2. Si(Li) Detectors

This type of detector is essentially a reverse-biased silicon diode. X-rays are absorbed in the depletion layer and cause the formation of electron-hole pairs. The charge collected at the anode is converted to a voltage by a JFET or a similar amplifier. This results in a voltage pulse that is proportional to the number of pairs created and thus to the incident X-ray energy. The resolution is determined by the energy required to create an electron-hole pair (3.8 eV) and also by the Fano factor which is $\sim$ 0.1 for silicon.

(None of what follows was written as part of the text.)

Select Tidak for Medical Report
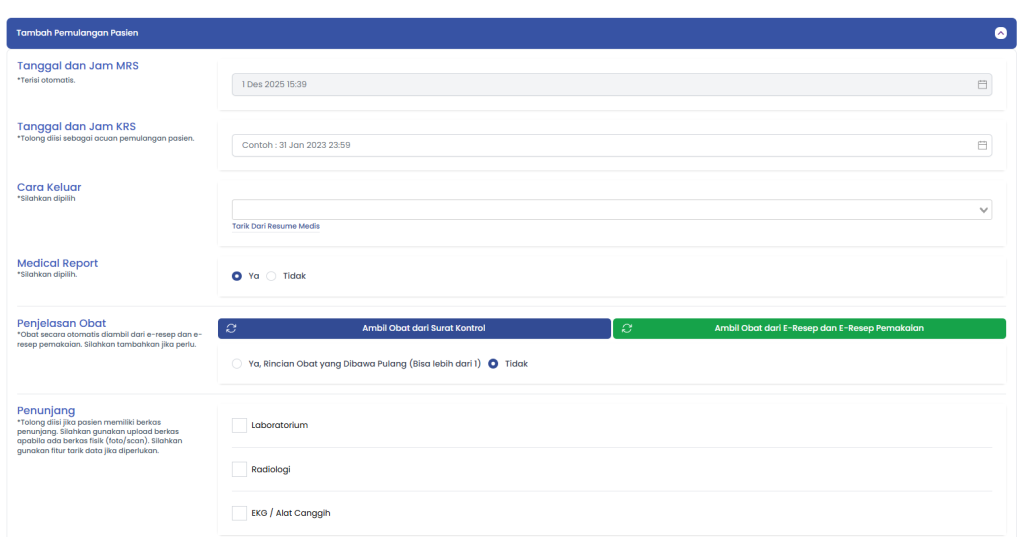 point(271,276)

In order to maximize the X-ray absorption cross-section the volume of the depletion region must be made as large as possible. This is done by creating an insulating layer between the anode and cathode. Such a detector is also known as a p-i-n (p-type-insulator-n-type) diode. However Si is an intrinsic p-type semiconductor so it has a slight excess of holes. This means that thermally excited charge carriers cause leakage currents across the depletion layer which make detection of the pulses produced by X-rays difficult. Doping can compensate for excess electron acceptors but it is difficult to dope such large volume uniformly. Lithium diffuses easily into silicon and can provide the required compensation. The insulating Li-drifted layer is the X-ray-sensitive region. One disadvantage of Si(Li) detectors is that they have to be stored in liquid nitrogen or the lithium will diffuse out of the depletion layer.